Convolution Neural Network

I have planned three articles series to demonstrate the use of Transfer learning in activity detection through image processing. In this first article, I will describe the basic concept of convolution process followed by a second article on ConvNet architecture, Design parameters. I will use Keras library to create and training the ConvNet for object detection using Transfer learning in the third article.

What is Convolution

Convolution is defined mathematically as a function that performs integration of the product of two functions with one of the signal flipped. In machine learning, Feature extraction is one of the important and critical steps for several deep learning algorithms. Researchers have demonstrated the used of the convolution to extract low dimensional features from input data. A convolution process employs the concept of the sliding window in a form of a square matrix aka filter with learnable weights, and slide it over the input data to produce a weighted sum (of weights and input) as the output. The weighted sum is the feature space which is used as the input for the next layers.

Convolution is of several types such as 1D convolution which is more generally used on sequence data for extracting local 1D subsequences. One good usage is on NLP where every sentence is represented as a sequence of words. Image Data set however is represented through 2D data and hence best suit for 2D convolution operation. In a 2D convolution, the convolution filter moves in 2-directions (x,y) to calculate low dimensional features from the image data, producing a 2-dimensional matrix on output. In this article, we will focus on 2D and 3D convolution process for constructing a convolution neural network.

2D Convolution of Input Signal

The convolution process as shown in Figure employs an appropriate filter aka kernel over an input matrix of either image or text. The kernel is an (n*n) matrix consisting of certain numbers also called as filter size. The value of these numbers are termed as training parameters and are determined through training process such as Gradient-based backpropagation. The convolution process performs element-wise multiplication operation on the input matrix and kernel while sliding the filter or kernel horizontally or vertically over the entire given input matrix. the step size of the kernel while traversing the image is termed as stride and its default value is 1, however, a value of 2 is also used to downsize the input image. In the figure above, a 5x5 input image is convoluted through sliding a 3x3 filter.

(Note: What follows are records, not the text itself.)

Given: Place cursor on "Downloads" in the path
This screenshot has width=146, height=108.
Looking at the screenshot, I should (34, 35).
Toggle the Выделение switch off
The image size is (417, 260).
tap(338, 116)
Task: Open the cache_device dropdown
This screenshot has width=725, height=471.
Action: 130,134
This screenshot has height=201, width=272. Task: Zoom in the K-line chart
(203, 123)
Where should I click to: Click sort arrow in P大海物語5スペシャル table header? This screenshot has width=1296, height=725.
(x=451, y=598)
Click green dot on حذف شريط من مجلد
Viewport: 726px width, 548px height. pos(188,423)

This can be explained by a simple example. Assume the input image is of size (5,5) and the filter f is of size (3,3). For element-wise multiplication, the kernel is placed on the receptive fields of the input image, in this case first 3x3 elements of the input image. Thus each number in the filter is multiplied with the corresponding 9 pixels on the top-left of the input image and are summed up to give a single pixel value which is then assigned on the top-left of output layer as shown in Figure 2. This process is then repeated by shifting the kernel one column i.e stride =1 and perform the element by element multiplication again as shown in the figure.   The process of convolution is continued until the kernel is swapped on a full input matrix. The output dimension of the convoluted image can be calculated from the following formula  (n+2p-f)/s +1 X (n+2p-f)/s+1. Where n is height and width of the input image, f is the filter size and p is called as padding and s is the stride.

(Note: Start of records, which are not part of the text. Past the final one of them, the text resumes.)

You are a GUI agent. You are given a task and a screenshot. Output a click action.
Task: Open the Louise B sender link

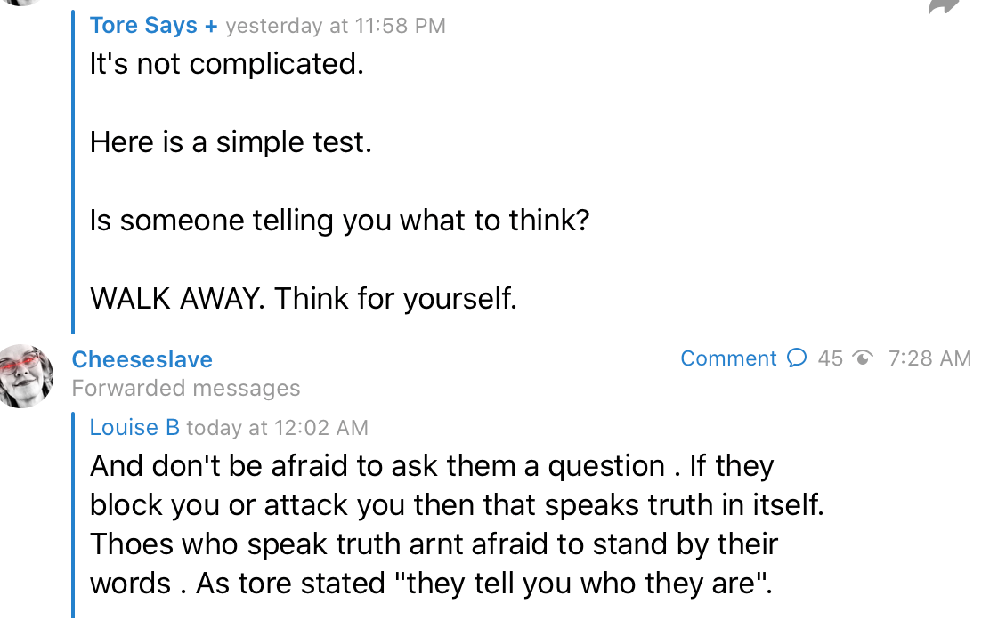pyautogui.click(x=134, y=427)
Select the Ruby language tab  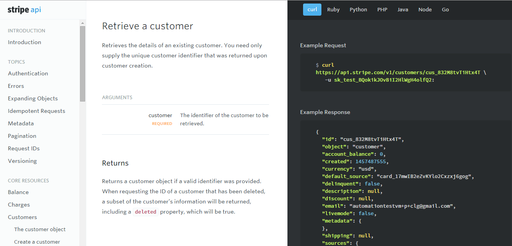333,10
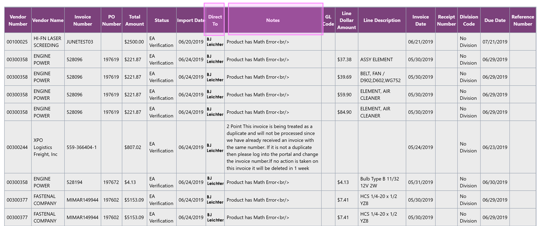539x226 pixels.
Task: Click the Invoice Number column header
Action: 83,20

 Size of the Convoluted Image

The output of this convolution process can be calculated from the following formula  (n+2p-f)/s +1 X (n+2p-f)/s+1 ; Where n is height and width of the input image, f is the filter size and p is called as padding and s is stride. It should be noted that the convoluted image is smaller in size than the input image. It is due to the subtraction factor of filter size f from the height and width of the input image. This means the higher size of the filter will produce a smaller convoluted image.

Padding and Stride of 2D Convolution Process

During the convolution process, at each step, the position of the filter window is updated according to the strides argument. One of the drawbacks is that the corner columns in the input matrix are only used once while the middle columns are used very often during each of the convolutions thus this means that a lot of information on the corners of the image is wasted or thrown away. Therefore, in order to compute the values of those border regions input may be extended by padding with zero values. In some cases, we may want to discard these border regions. Hence, no padding is required. In other words, padding is achieved by adding additional rows and columns of zeros at the top, bottom, left and right of the input matrix. Thus an additional one pixels from top to bottom and left to right would leave a nxn image to n+2p, n+2p image where p is the number of added pixels i.e. padding. Thus 5x5 by the image will be extended to 7x7 image. The process of padding is shown in Figure 3.

Valid and Same Padding 

When no padding is applied the output image is shrunk due to p=0 in output image dimension n +2p- f +1. No padding is also called as Valid which means that the input image after the convolution process will be smaller as no padding is added We can, however, calculate the value of padding to result in the same size image as input, in which case it is termed as “SAME” padding, the formula used to calculate the p for the “SAME” pooling is (n+2p-f)/s+1 =n => 2p=(n-1)*s+f-n for example for a 7x7 image with filter size =3 stride =2 the value of p should be 4 in order to get the 7x7 image after convolution.

Convolution of 3D Images

Now let's talk about 3D convolution. the basic principle is still the same however convolution of a 3D image having RGB channels require the number of the channel must match with that of the filter. This 3D convolution would produce a 2D convoluted image having reduced dimension as (n+2p-f)/s+1 x(n+2p-f)/s as shown in animated figure.

Let a 9x9x3 image is convoluted with a 3x3x3 filter. note that both have same number of the channel in this case 3. For 3D convolution each channel of the filter would convoluted with the corresponding channel of the input image. thus for 3x3x3 filter each of the 27 element would be multiplied with the corresponding 27 element of the image and sum of this product would be first number in the output image as shown in the Figure . This completes first round.This process is then repeated by shifting the filter one column i.e stride =1 and perform the element by element multiplication again as shown in the figure.   The process of convolution is continued until the kernel is swapped on a full input matrix. this results one 2D convoluted image. Now if the input image is convoluted with another 3x3x3 filter it will resulted another 2D convoluted image. thus as the number of the filter increases the channel in the output also increases.

The out image actually give us features. Different choice of these filters thus will give different type of feature vectors,for example if we use vertical filters it would be giving us vertical edges as features and for horizontal filters the features would be horizontal feature vector.We can detect edges in one channel i.e. either of RGB or in all channels . for example if we want to find edges only in RED channel say vertical edges then we use vertical filter for Red channels and set all other filters to zero thus it does not calculate the edges in other channels.

That's all about Convolution , in the next article i will describe how to use this concept to create a CNN network.